Antonio Novo Medinilla.- Hace veinte días la luz se apagó. El sol dejó de iluminar mi
cara. Me sumergí en unas tinieblas, donde la negritud era total. No conseguía
distinguir ni el más mínimo destello dentro de un firmamento negro. Es difícil definir esta situación, que no sé aún si será permanente. Desde el momento de mi “fundido a negro” sólo oigo voces, sonidos, ruidos. La televisión, la radio, mi familia, pero yo estoy como en
una cápsula negra. Me da la impresión de que como yo no veo, no me ven.
No puedo realizar mis actividades cuasi profesionales, como escribir en Internet, y eso es algo que me está matando. No poder leer significa no poder escribir, informarme, documentarme, debatir, rebatir. Alejarte de la lectura es alejarte
de todo y de todos.

 

Esta maldita experiencia me sirve para captar la esencia de lo que
siente un invidente y llegar a comprenderlo más allá de la empatía que
cualquier persona siente con todos aquellos que no pueden ver.

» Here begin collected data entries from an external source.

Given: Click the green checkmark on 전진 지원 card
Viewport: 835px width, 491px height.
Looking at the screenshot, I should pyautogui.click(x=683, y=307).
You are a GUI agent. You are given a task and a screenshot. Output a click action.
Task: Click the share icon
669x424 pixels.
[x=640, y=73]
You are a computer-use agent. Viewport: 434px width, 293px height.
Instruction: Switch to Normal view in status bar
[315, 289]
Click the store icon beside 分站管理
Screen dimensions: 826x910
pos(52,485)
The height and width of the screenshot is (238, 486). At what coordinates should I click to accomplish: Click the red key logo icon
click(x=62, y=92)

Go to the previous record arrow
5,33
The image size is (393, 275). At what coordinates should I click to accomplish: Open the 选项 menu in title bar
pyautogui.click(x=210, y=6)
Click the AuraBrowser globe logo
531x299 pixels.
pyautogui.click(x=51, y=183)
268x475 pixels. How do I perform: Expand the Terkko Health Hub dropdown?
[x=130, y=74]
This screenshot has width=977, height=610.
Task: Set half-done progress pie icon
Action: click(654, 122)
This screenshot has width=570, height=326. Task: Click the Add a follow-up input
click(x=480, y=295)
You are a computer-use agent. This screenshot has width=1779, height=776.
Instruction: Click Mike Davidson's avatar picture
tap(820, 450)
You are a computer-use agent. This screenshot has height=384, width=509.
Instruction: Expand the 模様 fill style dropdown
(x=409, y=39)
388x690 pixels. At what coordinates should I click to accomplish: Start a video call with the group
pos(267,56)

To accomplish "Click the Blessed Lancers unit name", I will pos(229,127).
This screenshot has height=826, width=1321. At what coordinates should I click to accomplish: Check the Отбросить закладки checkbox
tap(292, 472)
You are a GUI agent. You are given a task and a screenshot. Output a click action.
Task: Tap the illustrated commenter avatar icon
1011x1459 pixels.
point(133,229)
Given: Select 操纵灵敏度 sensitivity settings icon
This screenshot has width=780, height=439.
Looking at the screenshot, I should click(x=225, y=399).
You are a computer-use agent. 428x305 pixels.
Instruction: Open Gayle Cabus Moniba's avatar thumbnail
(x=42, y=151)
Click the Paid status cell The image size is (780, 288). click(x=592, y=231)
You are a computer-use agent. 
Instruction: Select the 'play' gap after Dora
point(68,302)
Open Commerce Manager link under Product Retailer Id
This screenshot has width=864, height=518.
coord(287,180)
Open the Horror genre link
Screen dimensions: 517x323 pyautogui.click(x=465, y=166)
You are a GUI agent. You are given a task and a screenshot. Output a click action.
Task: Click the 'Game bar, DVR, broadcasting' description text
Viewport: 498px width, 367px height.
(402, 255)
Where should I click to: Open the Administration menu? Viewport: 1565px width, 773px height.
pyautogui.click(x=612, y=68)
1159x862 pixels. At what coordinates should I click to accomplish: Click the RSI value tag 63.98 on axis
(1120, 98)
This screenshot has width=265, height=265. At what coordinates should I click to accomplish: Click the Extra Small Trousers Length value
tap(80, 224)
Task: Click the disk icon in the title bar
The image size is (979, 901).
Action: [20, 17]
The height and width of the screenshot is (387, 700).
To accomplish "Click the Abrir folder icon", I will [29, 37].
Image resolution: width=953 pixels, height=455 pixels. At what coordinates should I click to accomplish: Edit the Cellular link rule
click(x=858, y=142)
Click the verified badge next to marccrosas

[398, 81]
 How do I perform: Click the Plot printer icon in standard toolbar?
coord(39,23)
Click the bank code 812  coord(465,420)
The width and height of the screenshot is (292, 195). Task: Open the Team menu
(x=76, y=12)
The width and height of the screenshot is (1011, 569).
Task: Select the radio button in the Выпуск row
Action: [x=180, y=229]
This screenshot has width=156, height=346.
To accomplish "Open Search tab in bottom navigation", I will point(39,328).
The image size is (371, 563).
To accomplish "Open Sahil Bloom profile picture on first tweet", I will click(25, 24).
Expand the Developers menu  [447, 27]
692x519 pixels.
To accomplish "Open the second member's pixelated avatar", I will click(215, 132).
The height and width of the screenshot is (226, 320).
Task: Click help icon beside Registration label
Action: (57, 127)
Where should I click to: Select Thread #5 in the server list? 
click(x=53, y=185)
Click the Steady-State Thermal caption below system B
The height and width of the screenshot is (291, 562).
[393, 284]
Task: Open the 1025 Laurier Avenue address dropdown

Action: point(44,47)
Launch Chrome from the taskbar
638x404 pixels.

No sé cómo acabará esto. Espero tener suerte y
salir de esta como de otras enfermedades de las que he salido en mi vida. De
momento, la sensación de indefensión es total. No me encuentro capaz de
expresar todo esto. Es una sensación de vacío terrible. Aislamiento.
Incapacidad para realizar las tareas más habituales y sencillas. Sentirte ausente, lejos. No ver es también sentir que no te ven.